As a method of supplying power to such an oscillation circuit, a conventional technique is known in which a power supply voltage from a constant voltage circuit is lowered to a constant voltage, and the lowered voltage is supplied to the oscillation circuit. However, in such a conventional technique, as the voltage lowering width is increased, a resistance element having a higher resistance value is required. When the resistance element has the higher resistance value, a wider area is required for the resistance element in the LSI.
Therefore, the saving an occupation area in the LSI and the low consumed power amount are required.
In conjunction with the above, an oscillation circuit is disclosed in Patent Literature 1 (JP 2005-159786A). This oscillation circuit has as an object, to reduce consumption current. This oscillation circuit is provided with a functional section which restrains a supply voltage to an oscillation gate. This oscillation circuit restrains a voltage by using a threshold voltage of a transistor in a diode connection.
FIG. 1 is a circuit diagram showing the configuration of the oscillation circuit according to Patent Literature 1. Components of the oscillation circuit shown in FIG. 1 will be described.

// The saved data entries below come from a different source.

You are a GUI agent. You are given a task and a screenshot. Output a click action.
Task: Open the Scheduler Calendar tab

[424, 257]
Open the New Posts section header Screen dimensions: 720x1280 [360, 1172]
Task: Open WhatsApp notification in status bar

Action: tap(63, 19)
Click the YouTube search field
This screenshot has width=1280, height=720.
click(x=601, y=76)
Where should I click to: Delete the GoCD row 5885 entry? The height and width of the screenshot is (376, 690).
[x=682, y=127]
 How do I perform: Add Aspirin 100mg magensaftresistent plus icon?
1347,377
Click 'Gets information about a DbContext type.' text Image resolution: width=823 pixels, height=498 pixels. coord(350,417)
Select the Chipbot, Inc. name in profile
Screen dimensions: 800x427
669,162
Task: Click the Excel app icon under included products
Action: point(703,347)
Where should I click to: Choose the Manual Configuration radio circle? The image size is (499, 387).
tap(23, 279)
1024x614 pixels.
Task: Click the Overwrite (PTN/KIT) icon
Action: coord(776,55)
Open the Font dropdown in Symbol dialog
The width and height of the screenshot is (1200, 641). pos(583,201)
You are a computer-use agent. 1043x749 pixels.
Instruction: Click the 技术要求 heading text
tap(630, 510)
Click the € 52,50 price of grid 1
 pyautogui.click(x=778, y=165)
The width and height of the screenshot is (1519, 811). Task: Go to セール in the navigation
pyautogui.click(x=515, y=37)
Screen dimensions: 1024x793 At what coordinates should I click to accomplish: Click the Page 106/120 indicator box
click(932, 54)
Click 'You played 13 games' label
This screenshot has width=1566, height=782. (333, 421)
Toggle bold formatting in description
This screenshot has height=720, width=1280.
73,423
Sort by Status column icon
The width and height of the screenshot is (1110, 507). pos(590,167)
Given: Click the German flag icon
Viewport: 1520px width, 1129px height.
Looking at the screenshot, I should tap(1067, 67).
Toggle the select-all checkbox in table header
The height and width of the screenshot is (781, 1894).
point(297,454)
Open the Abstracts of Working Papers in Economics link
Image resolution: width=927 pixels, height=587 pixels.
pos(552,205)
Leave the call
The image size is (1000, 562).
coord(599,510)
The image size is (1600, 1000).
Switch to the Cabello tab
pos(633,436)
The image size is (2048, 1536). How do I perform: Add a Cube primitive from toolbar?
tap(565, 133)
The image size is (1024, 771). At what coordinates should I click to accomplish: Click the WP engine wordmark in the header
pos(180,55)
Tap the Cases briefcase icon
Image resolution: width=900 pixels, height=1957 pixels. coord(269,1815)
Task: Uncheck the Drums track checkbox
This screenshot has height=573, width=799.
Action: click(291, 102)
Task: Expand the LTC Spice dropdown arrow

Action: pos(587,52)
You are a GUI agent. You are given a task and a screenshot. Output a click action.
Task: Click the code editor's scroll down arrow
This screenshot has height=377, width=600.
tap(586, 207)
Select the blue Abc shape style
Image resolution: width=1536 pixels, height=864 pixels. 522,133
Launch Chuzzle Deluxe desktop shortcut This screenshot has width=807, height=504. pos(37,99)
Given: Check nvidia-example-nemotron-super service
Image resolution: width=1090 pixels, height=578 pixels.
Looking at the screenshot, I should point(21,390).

This oscillation circuit is provided with an oscillation gate circuit section 120, first and second amplitude restraining circuits 151 and 152, an amplitude amplifying circuit 109, an input side capacitor C101, an output side capacitor C102, a feedback resistance 103 and a resonator 104. The oscillation gate circuit section 120 is provided with a PMOS transistor 101 and an NMOS transistor 102. The first amplitude restraining circuit 151 is provided with a PMOS transistor 107. The first amplitude restraining circuit 151 is further provided with a diode 130, another PMOS transistor 132 and a first current source 134 and so on, but the description of these elements is omitted. The second amplitude restraining circuit 152 is provided with an NMOS transistor 108. The second amplitude restraining circuit 152 is further provided with a second diode 131, another NMOS transistor 133 and a second current source 135 and so on, but the description of these components is omitted. The amplitude amplifying circuit 109 is provided with a PMOS transistor 111 and an NMOS transistor 112.
The connection relation of the components of the oscillation circuit shown in FIG. 1 will be described. A source of the PMOS transistor 107 is connected with a power supply VCC. A gate and drain of the PMOS transistor 107 are connected with the source of the PMOS transistor 101 in common. The gate of the PMOS transistor 101 is connected with the gate of the NMOS transistor 102, one of the ends of the feedback resistance 103, one of the ends of the resonator 104, and one of the ends of the input side capacitor C101 in common. The drain of the PMOS transistor 101 is connected with the drain of the NMOS transistor 102, the other end of the feedback resistance 103, the other end of the resonator 104, one of the ends of the output side capacitor C102, a gate of the PMOS transistor 111 and a gate of the NMOS transistor 112 in common. A source of the NMOS transistor 102 is connected with the gate and drain of the NMOS transistor 108 in common. The source of the NMOS transistor 108 is grounded. The other end of the input side capacitor C101 is grounded. The other end of the output side capacitor C102 is grounded. The source of the PMOS transistor 111 is connected with the power supply VCC. The drain of the PMOS transistor 111 is connected with the drain of the NMOS transistor 112 and an output section CKOUT in common. The source of the NMOS transistor 112 is grounded.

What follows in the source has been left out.